The shadows began to stir at the edges of my vision, and I knew I was beaten. I could submit to the leash, or I could be wrapped in living darkness and forced to submit anyway. At least this way, I retained some dignity.
"Fine," I said, standing still and glaring at him. "But I want you to know I hate this. I hate you."
The lie tasted bitter on my tongue, made worse by the fact that we both knew it was a lie. Whatever I felt for this strange man who wore my friend's face, hate wasn't part of it.
He slipped the loop over my head with surprising gentleness, adjusting it so that it sat loosely around my throat—more symbolic than restrictive. The other end he wrapped around his wrist, creating a connection between us that was both practical and strangely intimate.
The fire was quickly extinguished and any trace of our presence erased with an efficiency that spoke of long practice. Then he led me out of the cave and into the morning light, the leather cord a constant reminder of my captivity.
The sight that greeted me outside made my heart sink. We were high in the mountains, surrounded by peaks that stretched to the horizon in every direction. In the distance, I could see a column of black smoke rising into the clear air, and the acrid smell of burning reached me even here. The battlefield was miles away—he had carried me impossibly far during the night, probably using his shadow magic to traverse distances that would have taken ordinary men days to cover.
Any hope of finding my way back to Imperial forces died in that moment. I was truly and completely at his mercy.
But as we began to descend through the pine-covered slopes, I found myself following him willingly rather than being dragged along like a reluctant prisoner. There was no point in fighting—his shadow powers made escape impossible unless he was asleep or distracted, and I was beginning to suspect that this man was never truly off guard.

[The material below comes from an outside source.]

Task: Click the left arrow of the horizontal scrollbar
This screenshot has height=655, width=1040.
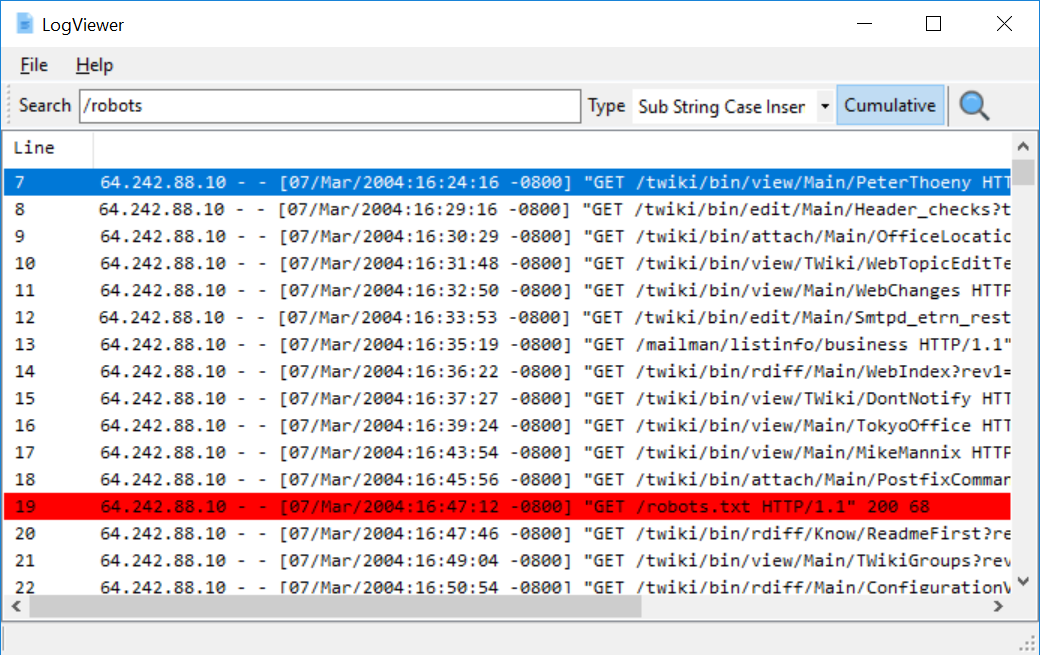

Besides, there was something mesmerizing about watching him move through the forest. He navigated the rough terrain with the fluid grace of someone born to these mountains, never putting a foot wrong, never making unnecessary noise. It was like following a ghost made flesh.
We walked in silence for hours, stopping only briefly when the path became too steep or treacherous for me to manage easily. He never spoke, never offered explanation or reassurance, but his manner toward me had subtly changed since our encounter in the cave. The leather leash remained, but his grip on it was loose, more guidance than restraint. When I stumbled, his hand was there to steady me. When I needed to rest, he seemed to sense it before I asked.
Around midday, we reached a crystal-clear stream that tumbled down through the rocks in a series of small waterfalls. He led me to a broad, flat area beside one of the pools and gestured for me to sit on a sun-warmed boulder.
The water was shockingly cold when he filled his hands and offered it to me to drink, but it was the sweetest thing I had ever tasted. Mountain snowmelt, pure and clean and untouched by the corruption of civilization. When I had drunk my fill, he began washing my ruined clothes in the stream, scrubbing blood and dirt from the fabric with methodical patience.
"Water," I said, pointing to the stream. "In Common, we call that water."
He glanced up at me, his hands stilling in their work. After a moment, he repeated the word, his accent making it sound exotic and musical.
"Water," I said again, then switched to what I hoped was the appropriate gesture. "What do you call it in Talfen?"
"Sythara," he said, his voice rough from disuse. It was the first word he had spoken that I could understand, and hearing it felt like a small victory.
"Sythara," I repeated, trying to match his pronunciation. "Water. Sythara."
Something that might have been approval flickered across his features. He pointed to a nearby tree. "Mythen."
"Tree," I said, pointing as well. "Tree is mythen."